====== Dataset ======

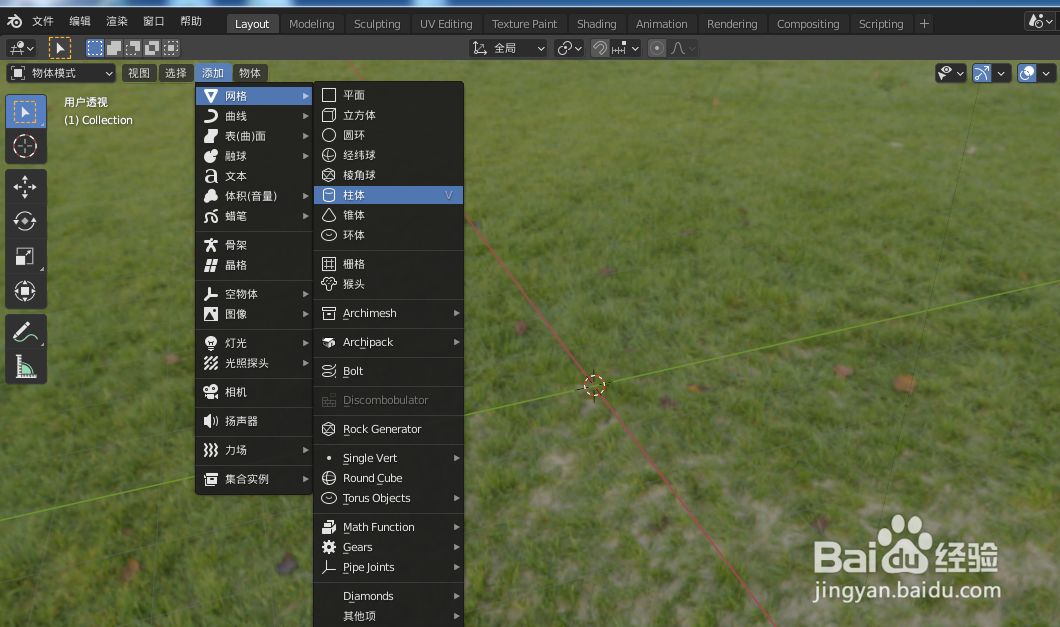The image size is (1060, 627).
Task: Activate the Rotate tool
Action: tap(25, 221)
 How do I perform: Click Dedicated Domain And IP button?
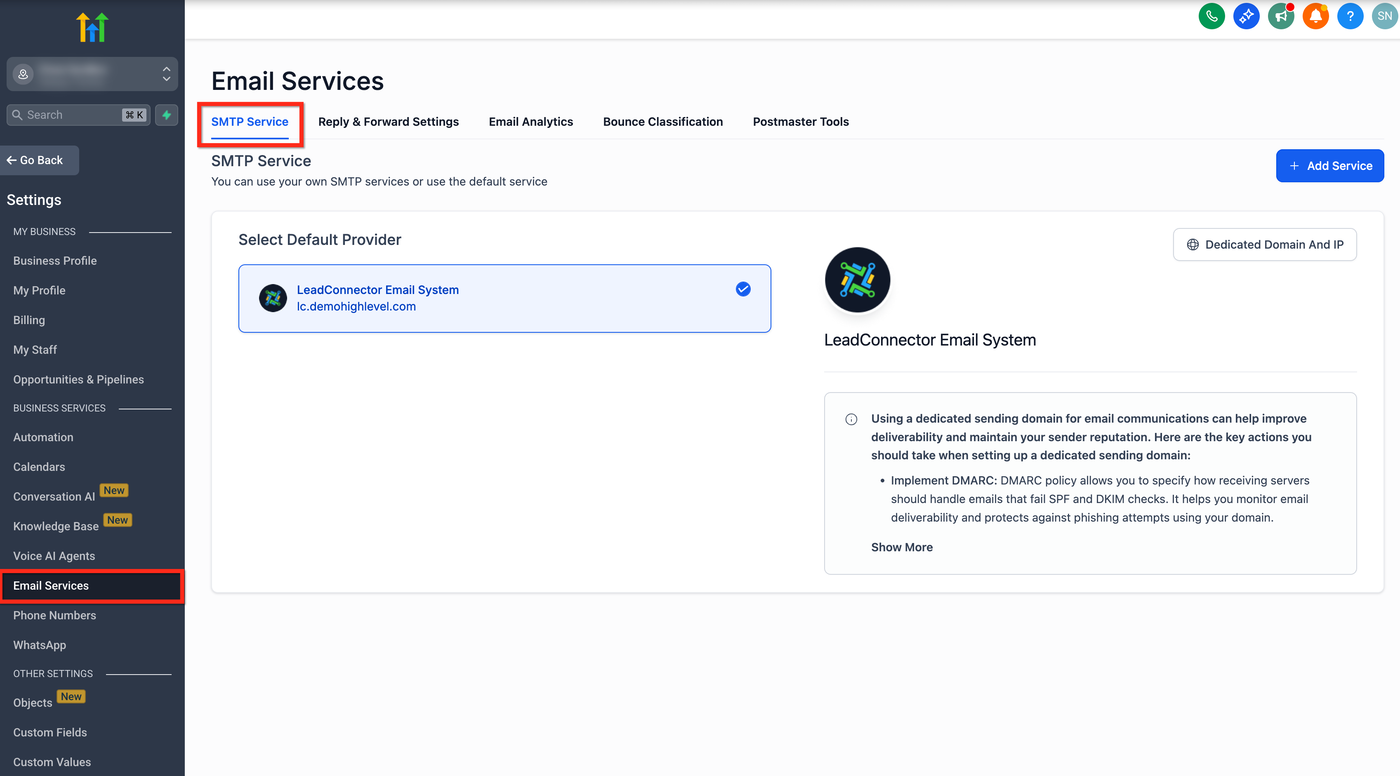click(x=1264, y=245)
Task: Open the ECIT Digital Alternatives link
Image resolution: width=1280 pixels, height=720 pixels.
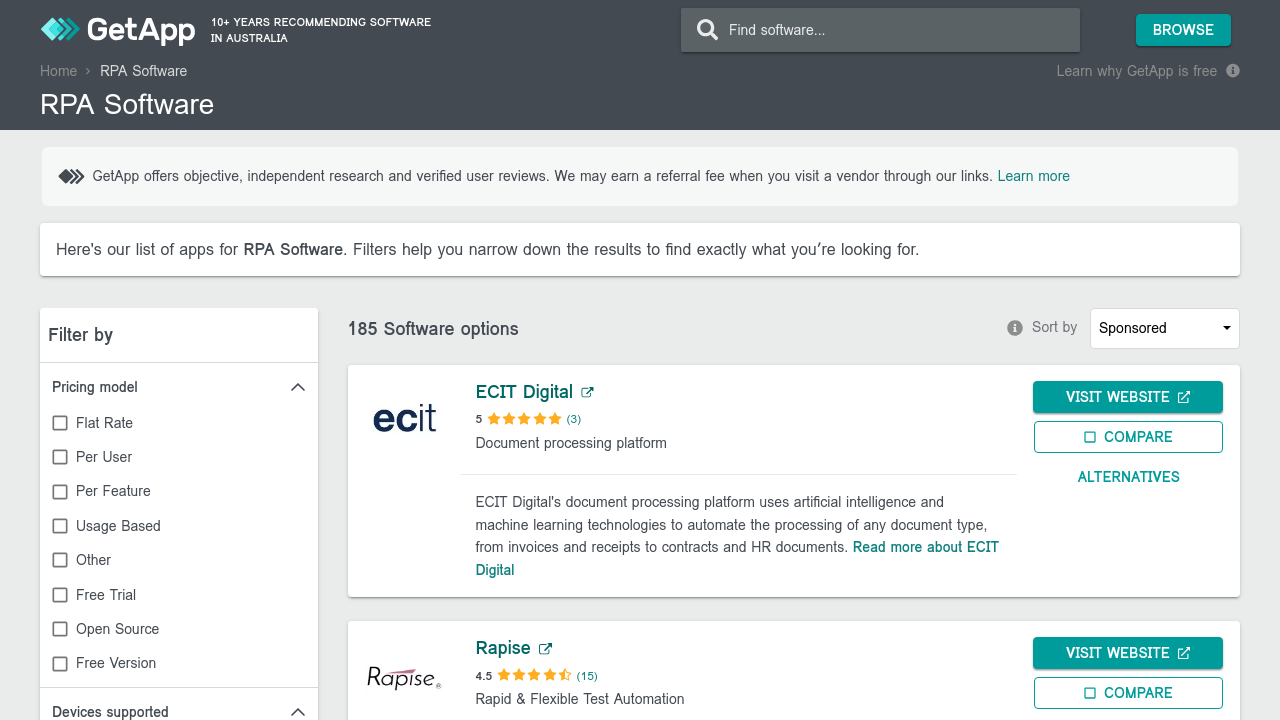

======

> [Task to complete] Please return exactly the lines from the one containing "How do I perform: Click" through the end of the material above, both ends included, but not the pictures.

> [Solution to the exercise]
 How do I perform: Click Dedicated Domain And IP button?
click(x=1264, y=245)
Task: Open the ECIT Digital Alternatives link
Image resolution: width=1280 pixels, height=720 pixels.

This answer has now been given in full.